Ezekiel also receives an explanation of the altar in verse 22. The elaborate carvings described in verses 19-26 are early proof that the Jews of that period (and for centuries to come, well into the Christian era), did not interpret the Decalogue as prohibiting works of representative art in places of worship.
Friday, May 27
Ephesians 2.11-18: For Paul the universal reconciliation of all things in Christ is not a theory about history. He sees it being visibly worked out already in the actual events of history. The first fruits of this universal reconciliation can already be observed in the founding of the Church, because the Church herself is founded on a specific act of divine reconciliation—namely, the reconciliation of Jews and Gentiles in one community. This unexpected and improbable reconciliation, which was already being enacted in Paul’s own lifetime, was the beginning of a more universal, even cosmic reconciliation of all things in Christ. Therefore, correctly to understand God’s final purpose in history, the key is to grasp this reconciliation of Jew and Gentile in the one body of the Church. We may remark on three aspects of this reconciliation.
The source of this reconciliation is the Cross, where the death of God’s Son neutralized the difference between Gentile and Jew. Christ Himself, after all, “is our peace, who has made both one, and has broken down the middle wall of separation, having abolished in His flesh the enmity, the law of commandments contained in ordinances, so as to create in Himself one new man from the two, thus making peace, and that He might reconcile them both to God in one body through the Cross, thereby putting to death the enmity.”

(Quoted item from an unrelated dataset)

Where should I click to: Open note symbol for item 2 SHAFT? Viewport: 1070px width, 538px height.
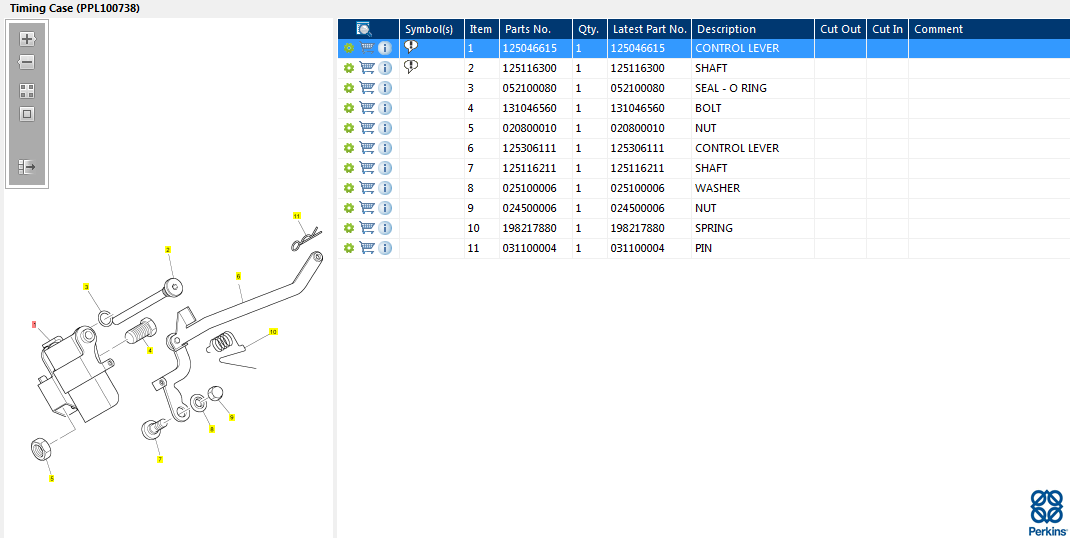(x=411, y=67)
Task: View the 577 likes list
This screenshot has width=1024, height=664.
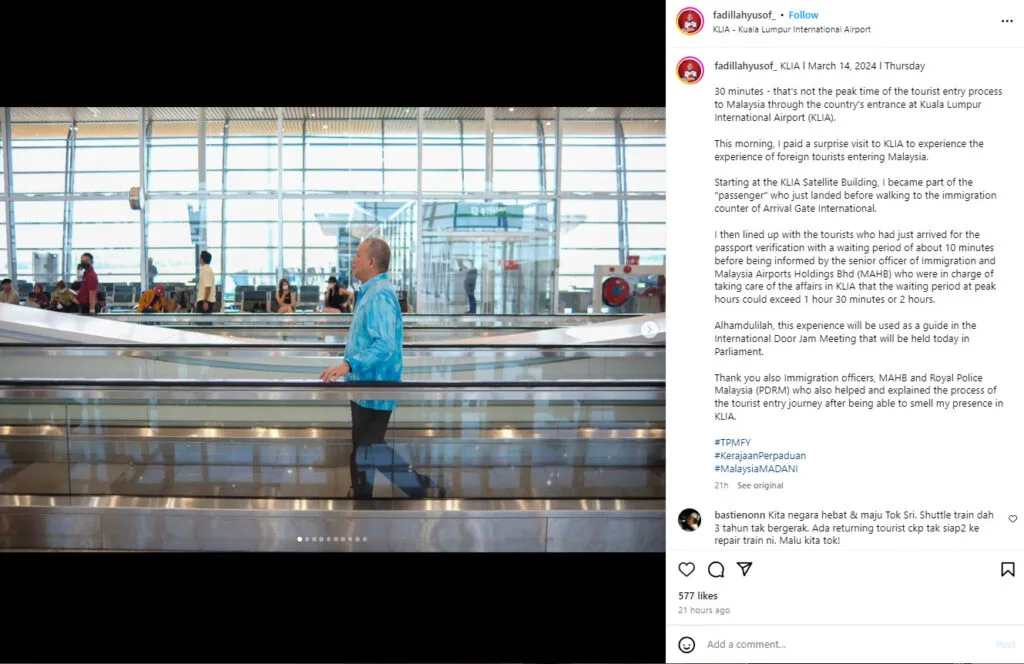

This Law, given on Mount Sinai, was what separated Jew and Gentile, but in His death on the Cross “abolished” that wall of separation. By reconciling all men equally to God on the Cross, Christ reconciled them to one another. So, says, Paul, “through Him we both have access by one Spirit to the Father.”
Ezekiel 42: This chapter of Ezekiel elaborately describes the temple area enclosed by a wall that made “a separation between the holy and the common” (42:20). In Holy Scripture there is a strong sense of sacred space, a consecrated area devoted solely to sacred worship. Indeed, the Greek verb meaning to “divide” (temno) provides the root of our word “temple,” designating a special space set apart or “divided” for sacred worship. (The same verbal root gives us such English words as “time” and “temporal.” Just as space is “divided,” so is time.)
The original type of such space was the area adjacent to the Burning Bush, which Moses could not enter without removing his shoes. (Observe that in Ezekiel 42:14, the priests were required to change their clothing when they entered or left the temple. Secular clothing was inappropriate within the sacred space, and liturgical clothing was inappropriate outside of it.)
When Moses later received the Law, all of Mount Sinai became sacred space, off-limits except to those designated to approach the Divine Presence. In varying gradations, all the space of the temple was consecrated and, therefore, off-limits except to those designated for entrance. Most sacred of all was the Holy of Holies, which only the high priest could enter, nor could even he enter it except on the holiest day of the year (the divided and thereby consecrated “time”), which was the Day of the Atonement.
Here on earth, all consecrations of space are reflections of heaven itself, that tabernacle not made with hands, where our own Forerunner and High Priest has entered once and for all, having obtained eternal redemption for us.